In practical implementations, each step of manipulating images such as image capture, captured image processing, captured image interpretations with other images, and real-time graphic transformation calculations, as disclosed in prior publications such as U.S. Ser. No. 12/206,554 and U.S. Ser. No. 12/206,546, adds a significant amount of time delay before a corrected image can be projected to a projected screen. These conventional image adjustment procedures for projection systems can easily take five to ten seconds, if not longer, before projecting the corrected image. Any multi-second delays are unacceptable if projection image adjustments need to be made continuously in every fraction of a second at a high refresh rate. For example, if an projection image adjustment requires fast refresh rates (e.g. 10˜20 Hz, or 10˜20 times per second for visual distortion adjustment between a projector and a projection screen), the conventional automated projected image adjustment methods such as the ones disclosed in U.S. Ser. No. 12/206,554 and U.S. Ser. No. 12/206,546 are grossly unsuitable due to a heavy processor calculation load and image capture, process, and interpretation workload.

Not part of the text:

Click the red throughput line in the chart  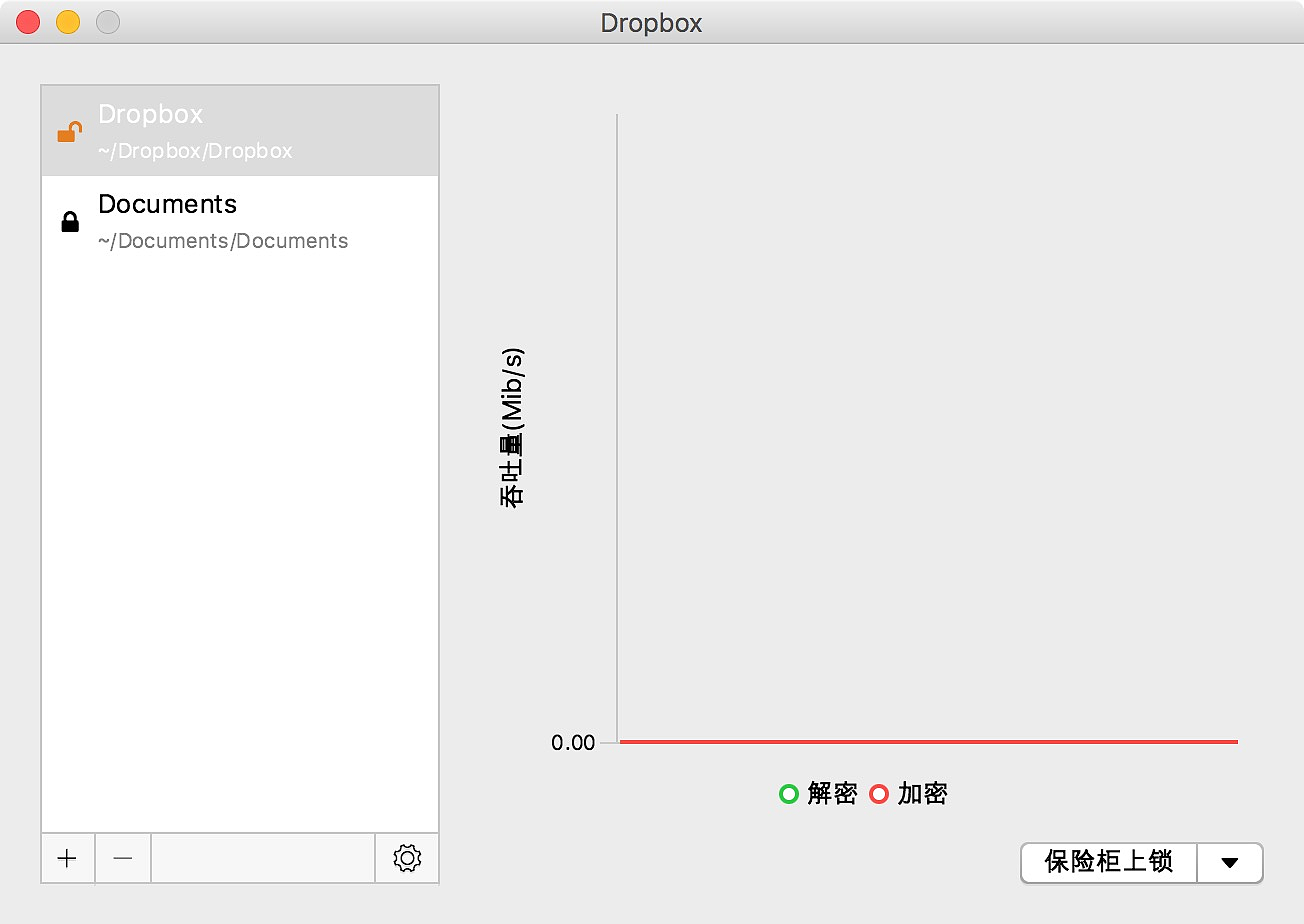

The two prior publications (U.S. Ser. No. 12/206,554, U.S. Ser. No. 12/206,546) by Brandon Dean Slack et al. may be useful for a standalone projector system on a fixed location or a stationary surface, which allows a projection system designer to assume that a calibration or an adjustment of a projector system is typically a one-time event at the beginning of each projector use. However, these methods disclosed by Brandon Dean Slack et al. do not anticipate, suggest, or teach a method or an apparatus to enable a very rapid adjustment, or a very rapid preemptive adjustment for image projection when a projector itself is placed on a non-stationary surface, such as a user's hand which may tilt, vacillate, or move abruptly and frequently.
Because most projection devices are still envisioned and designed to be placed on a stationary flat surface, fast-refresh, real-time, and/or automated adjustments schemes to counteract tilts, rotations, keystones, or other visual distortions caused by an unstable surface (e.g. a projector on a surface of a user's hand) for a projection device are not yet available today. Most mobile devices operate for extended periods on batteries and use microprocessors and graphic chipsets with calculation capabilities typically less than those used in conventional desktop computers. Therefore, for mobile devices which integrate miniaturized projectors, or for highly-portable miniaturized projectors, a novel method and a novel apparatus for rapid visual distortion adjustments which consume low power and exhibit low microprocessor calculation loads may be highly beneficial.